Re: pgsql: Map basebackup tablespaces using a tablespace_map file

From: Amit Kapila <amit(dot)kapila16(at)gmail(dot)com>
To: Andrew Dunstan <andrew(at)dunslane(dot)net>
Cc: hlinnaka <hlinnaka(at)iki(dot)fi>, pgsql-committers(at)postgresql(dot)org
Subject: Re: pgsql: Map basebackup tablespaces using a tablespace_map file
Date: 2015-05-12 17:30:51
Message-ID: CAA4eK1JuSn29N6SSrk19yoR160KrdObzgyLXyqH2QSGC+wdoRQ@mail.gmail.com
Views: Raw Message | Whole Thread | Download mbox | Resend email
Thread:
Lists: pgsql-committers pgsql-hackers

On Tue, May 12, 2015 at 9:02 PM, Andrew Dunstan <andrew(at)dunslane(dot)net> wrote:

>
> On 05/12/2015 10:33 AM, Heikki Linnakangas wrote:
>
>> On 05/12/2015 04:42 PM, Andrew Dunstan wrote:
>>
>>> +
>>> + /*
>>> + * Remove the existing symlink if any and Create the
>>> symlink
>>> + * under PGDATA. We need to use rmtree instead of rmdir
>>> as
>>> + * the link location might contain directories or files
>>> + * corresponding to the actual path. Some tar utilities
>>> do
>>> + * things that way while extracting symlinks.
>>> + */
>>> + if (lstat(linkloc, &st) == 0 && S_ISDIR(st.st_mode))
>>> + {
>>> + if (!rmtree(linkloc,true))
>>> + ereport(ERROR,
>>> + (errcode_for_file_access(),
>>> + errmsg("could not remove directory
>>> \"%s\": %m",
>>> + linkloc)));
>>> + }
>>> + else
>>> + {
>>> + if (unlink(linkloc) < 0 && errno != ENOENT)
>>> + ereport(ERROR,
>>> + (errcode_for_file_access(),
>>> + errmsg("could not remove symbolic link
>>> \"%s\": %m",
>>> + linkloc)));
>>> + }
>>> +
>>>
>>
>> That's scary. What tar utilitiy replaces the symlink with a non-empty
>> directory?
>>
>>
IIRC, it was star utility by using --copysymlinks options.
It will actually copy the symlink data at appropriate location,
but will not maintain symlink after extraction.
I don't have a link handly for it, but can again search for
it and send you if you want to have a look.

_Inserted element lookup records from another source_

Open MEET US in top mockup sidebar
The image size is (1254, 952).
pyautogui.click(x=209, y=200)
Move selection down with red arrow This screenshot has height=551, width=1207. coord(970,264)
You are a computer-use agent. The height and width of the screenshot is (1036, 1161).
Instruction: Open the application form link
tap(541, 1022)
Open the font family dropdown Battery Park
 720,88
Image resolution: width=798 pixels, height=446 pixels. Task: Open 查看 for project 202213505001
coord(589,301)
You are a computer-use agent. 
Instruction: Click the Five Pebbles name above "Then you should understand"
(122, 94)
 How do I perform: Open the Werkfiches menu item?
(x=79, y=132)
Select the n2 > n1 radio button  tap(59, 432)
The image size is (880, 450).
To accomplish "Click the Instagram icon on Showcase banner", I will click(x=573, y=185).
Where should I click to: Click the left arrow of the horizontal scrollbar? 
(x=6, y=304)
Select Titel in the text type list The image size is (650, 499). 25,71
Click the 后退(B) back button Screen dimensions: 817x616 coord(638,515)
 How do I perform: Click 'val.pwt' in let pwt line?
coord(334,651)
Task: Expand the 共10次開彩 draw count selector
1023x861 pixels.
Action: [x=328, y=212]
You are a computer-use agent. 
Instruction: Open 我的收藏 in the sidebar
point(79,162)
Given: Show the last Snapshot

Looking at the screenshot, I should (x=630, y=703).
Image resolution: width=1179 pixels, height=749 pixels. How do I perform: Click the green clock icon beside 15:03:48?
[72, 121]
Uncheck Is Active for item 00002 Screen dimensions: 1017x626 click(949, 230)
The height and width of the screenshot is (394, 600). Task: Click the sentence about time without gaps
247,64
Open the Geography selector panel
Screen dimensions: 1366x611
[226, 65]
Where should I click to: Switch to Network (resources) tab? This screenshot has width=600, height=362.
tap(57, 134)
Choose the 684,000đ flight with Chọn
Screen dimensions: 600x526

> What if you call pg_start_backup() and take the backup with a utility that
>> follows symlinks? I wouldn't recommend using such a tool, but with this
>> patch, it will zap all the tablespaces. Before this, you at least got a
>> working database and could read out all the data or fix the symlinks
>> afterwards.
>>
>>

Yeah, but I don't think user will do such a thing without
being aware of the same and if he is aware, he will either
restore the symlinks before starting the server or would
atleast keep a copy of such a backup until he is able to
restore the database completely.

Do you think adding a note in docs makes sense?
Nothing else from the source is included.